From the Iran nuclear article below, copy the part that opens with the words "The report, seen" and closes with "to 90 per cent.", swapping "watchdog" for "agency".

## SOURCE EXTRACT
* * * * *

Iran is seeking to have economic sanctions imposed over the country’s controversial nuclear programme lifted in exchange for slowing the programme down. The programme - as all matters of state in Iran - is under the guidance of Iran’s supreme leader, Ayatollah Ali Khamenei, and that likely won’t change following the helicopter crash last week that killed Iran’s president and foreign minister.
The report by the International Atomic Energy Agency also comes against the backdrop of heightened tensions in the wider Middle East over the ongoing Israel-Hamas war. Israel and Iran have carried out direct strikes on each other’s territory for the first time last month.
The report, seen by the Associated Press, said as of May 11, Iran has 142.1 kilograms of uranium enriched up to 60 per cent - an increase of 20.6kg since the last report by the UN watchdog in February. Uranium enriched at 60 per cent purity is just a short, technical step away from weapons-grade levels of 90 per cent.
By the IAEA’s definition, around 42kg of uranium enriched to 60 per cent is the amount at which creating one atomic weapon is theoretically possible - if the material is enriched further, to 90 per cent.

* * * * *

## INFORMATION

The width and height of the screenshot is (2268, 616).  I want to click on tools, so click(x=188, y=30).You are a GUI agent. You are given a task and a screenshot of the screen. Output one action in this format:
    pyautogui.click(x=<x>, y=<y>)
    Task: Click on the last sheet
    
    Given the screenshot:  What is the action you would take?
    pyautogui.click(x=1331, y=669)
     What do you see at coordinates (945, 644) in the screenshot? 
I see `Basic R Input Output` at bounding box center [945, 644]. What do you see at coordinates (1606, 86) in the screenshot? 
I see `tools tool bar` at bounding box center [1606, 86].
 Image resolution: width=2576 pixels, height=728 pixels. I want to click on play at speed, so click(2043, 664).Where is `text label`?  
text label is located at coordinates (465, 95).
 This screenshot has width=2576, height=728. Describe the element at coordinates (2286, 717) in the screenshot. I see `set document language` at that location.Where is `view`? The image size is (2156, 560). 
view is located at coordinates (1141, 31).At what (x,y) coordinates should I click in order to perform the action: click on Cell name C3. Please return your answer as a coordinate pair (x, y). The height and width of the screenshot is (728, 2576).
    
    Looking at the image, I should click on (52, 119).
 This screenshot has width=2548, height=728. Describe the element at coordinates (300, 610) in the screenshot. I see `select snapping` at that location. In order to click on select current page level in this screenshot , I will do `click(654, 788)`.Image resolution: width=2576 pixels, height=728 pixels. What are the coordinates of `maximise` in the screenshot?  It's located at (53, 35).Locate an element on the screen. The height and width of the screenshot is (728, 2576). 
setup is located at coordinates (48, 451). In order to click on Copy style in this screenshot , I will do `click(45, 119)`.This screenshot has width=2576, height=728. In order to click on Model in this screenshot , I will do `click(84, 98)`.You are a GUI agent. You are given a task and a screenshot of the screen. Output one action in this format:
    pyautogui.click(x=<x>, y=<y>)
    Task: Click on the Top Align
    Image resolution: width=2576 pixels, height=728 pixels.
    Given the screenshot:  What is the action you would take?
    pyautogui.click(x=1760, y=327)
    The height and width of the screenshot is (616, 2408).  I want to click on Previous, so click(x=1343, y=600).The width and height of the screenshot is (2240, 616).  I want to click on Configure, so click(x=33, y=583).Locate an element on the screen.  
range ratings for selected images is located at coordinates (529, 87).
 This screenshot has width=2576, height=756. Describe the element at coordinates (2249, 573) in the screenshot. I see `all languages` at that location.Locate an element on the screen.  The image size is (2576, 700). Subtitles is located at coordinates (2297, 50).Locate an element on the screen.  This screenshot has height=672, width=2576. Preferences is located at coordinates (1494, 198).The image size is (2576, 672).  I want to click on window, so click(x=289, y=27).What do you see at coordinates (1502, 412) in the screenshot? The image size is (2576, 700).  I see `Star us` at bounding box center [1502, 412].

* * * * *

## ANSWER TO THE EXERCISE
The report, seen by the Associated Press, said as of May 11, Iran has 142.1 kilograms of uranium enriched up to 60 per cent - an increase of 20.6kg since the last report by the UN agency in February. Uranium enriched at 60 per cent purity is just a short, technical step away from weapons-grade levels of 90 per cent.
By the IAEA’s definition, around 42kg of uranium enriched to 60 per cent is the amount at which creating one atomic weapon is theoretically possible - if the material is enriched further, to 90 per cent.